IX. - Les Comités de Salut Public ont le devoir de se tenir informés des aspirations légitimes de la population, afin de les porter à la connaissance des autorités qui s'en inspireront dans la conduite des affaires politiques.
X. - Les dispositions de la décision statutaire du 22 mai 1958 se trouvent annulées et remplacées par celles contenues dans les articles I à IX de la présente décision.
Alger, le 11 juin 1958
.
P. A. le général Dulac,
Le général
Adjoint au général d'Armée Salan,
D’Armée Salan,
Signé : Dulac.
Signé : Salan
.
Copie transmise à toutes fins utiles à M. le lieutenant-colonel Trinquier, chargé des liaisons au Comité de Salut Public de l'Algérie et du Sahara.
12 juin 1958
Le Conseiller technique.
Georges Michel.
DISCOURS DU GÉNÉRAL DE GAULE
LE 4 JUIN 1958 A ALGER
« Je vous ai compris.
« Je sais ce qui s'est passé ici. Je vois ce que vous avez voulu faire. Je vois que la route que vous avez ouverte en Algérie c'est celle de la rénovation et de la fraternité.
« Je dis la fraternité, parce que vous offrez ce spectacle magnifique d'hommes qui, d'un bout à l'autre, quelle que soit leur communauté, communient dans la même ardeur et se tiennent par la main.
« Et bien! de tout cela je prends actes, au nom de la FRANCE! et je déclare qu'a partir d'aujourd'hui la France considère que dans toute l'Algérie il n'y a qu'une seule catégorie d'habitants. Il n'y a que des Français à part entière.
Des Français à part entière avec les mêmes droits et les mêmes devoirs.
« Cela signifie qu'il faut ouvrir des voies qui, jusqu'à présent, étaient fermées devant beaucoup. Cela signifie qu'il faut donner les moyens de vivre à ceux qui ne les avaient pas. Cela signifie qu'il faut reconnaître la dignité de tous ceux à qui on la contestait. Cela veut dire qu'il faut assurer une Patrie à ceux qui pouvaient douter d'en avoir une.

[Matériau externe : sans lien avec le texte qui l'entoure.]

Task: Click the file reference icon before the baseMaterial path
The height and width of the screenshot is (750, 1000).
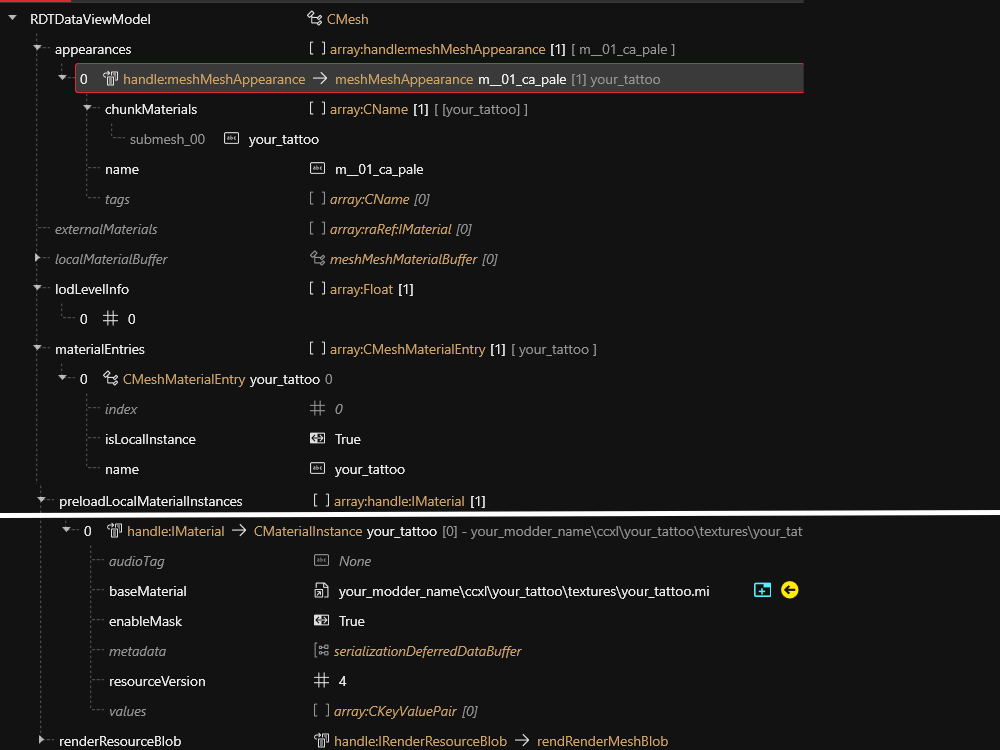Action: (x=322, y=591)
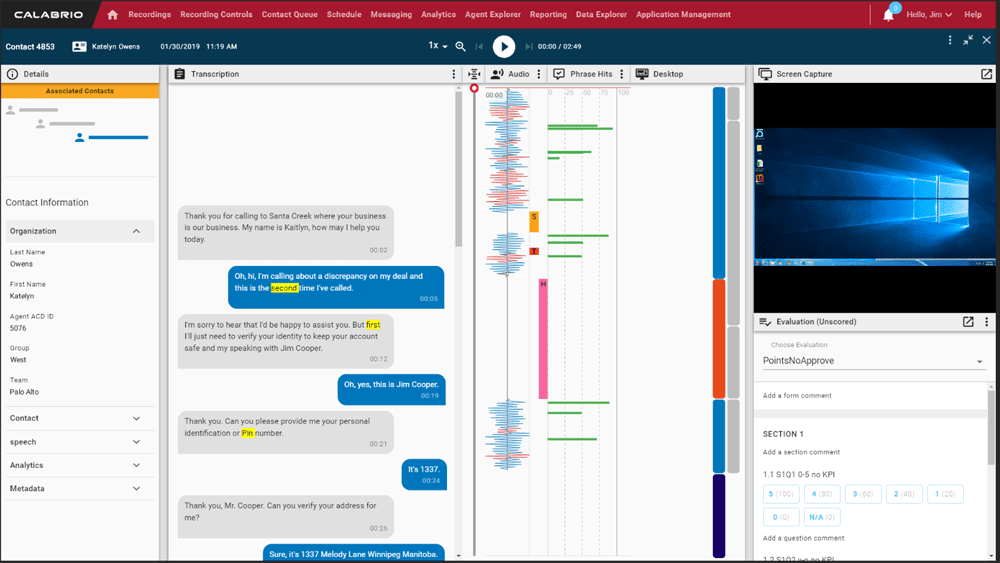This screenshot has height=563, width=1000.
Task: Click the Home icon in navigation bar
Action: [x=112, y=15]
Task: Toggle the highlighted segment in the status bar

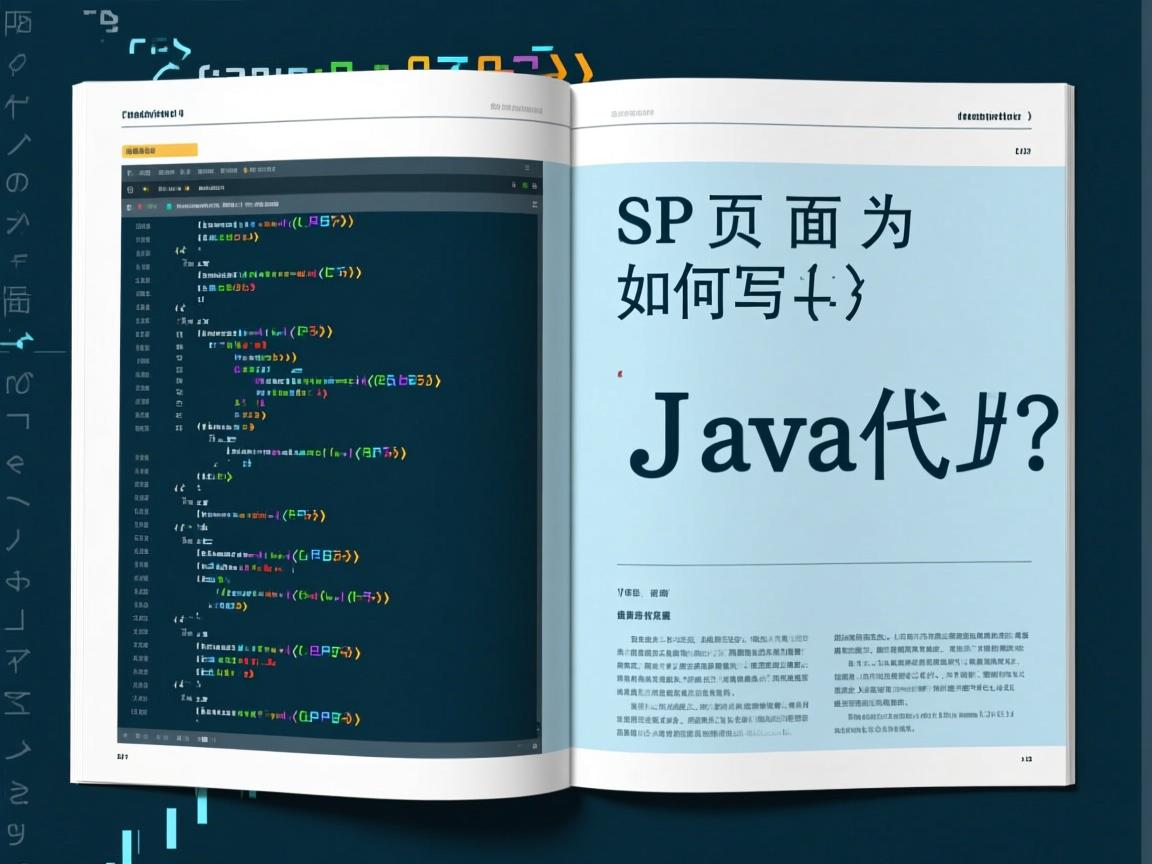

« L'armée, l'armée française, cohérente, ardente, disciplinée, sous les ordres de ses chefs, l'armée éprouvée en tant de circonstances et qui n'en a pas moins accompli, ici, une œuvre magnifique de compréhension et de pacification, l'armée française a été, sur cette terre, le ferment, le témoin et elle est le garant du mouvement qui s'y est développé.
« Elle a su endiguer le torrent pour en capter l'énergie. Je lui rends hommage. Je lui exprime ma confiance. Je compte sur elle pour aujourd'hui et pour demain.
« Français à part entière, dans un seul et même collège, nous allons le montrer pas plus tard que dans trois mois, dans l'occasion solennelle ou tous les Français, y compris les dix millions de Français d'Algérie, auront à décider de leur propre destin.
« Pour ces dix millions de Français-là, leurs suffrages compteront autant que les suffrages de tous les autres. Ils auront à désigner, à élire, je le répète, dans un seul collège leurs représentants pour les pouvoirs publics, comme le feront les autres Français. Avec ces représentants élus, nous verrons comment faire le reste.
« Ah! puissent-ils participer en masse à cette immense démonstration tous ceux de vos villes, de vos douars, de vos plaines, de vos djebels! Puissent-ils même y participer ceux- là qui, par désespoir, ont cru mener sur ce sol un combat dont je reconnais, MOI, qu'il est courageux - car le courage ne manque pas sur cette terre d'Algérie - qu'il est courageux, mais qu'il n'en est pas moins cruel et fratricide.
« MOI, de Gaulle, à ceux-là, j'ouvre les portes de la réconciliation.
« Jamais plus qu'ici, ni plus que ce soir, je n'ai senti combien c'est beau, combien c'est grand, combien c'est généreux : la FRANCE!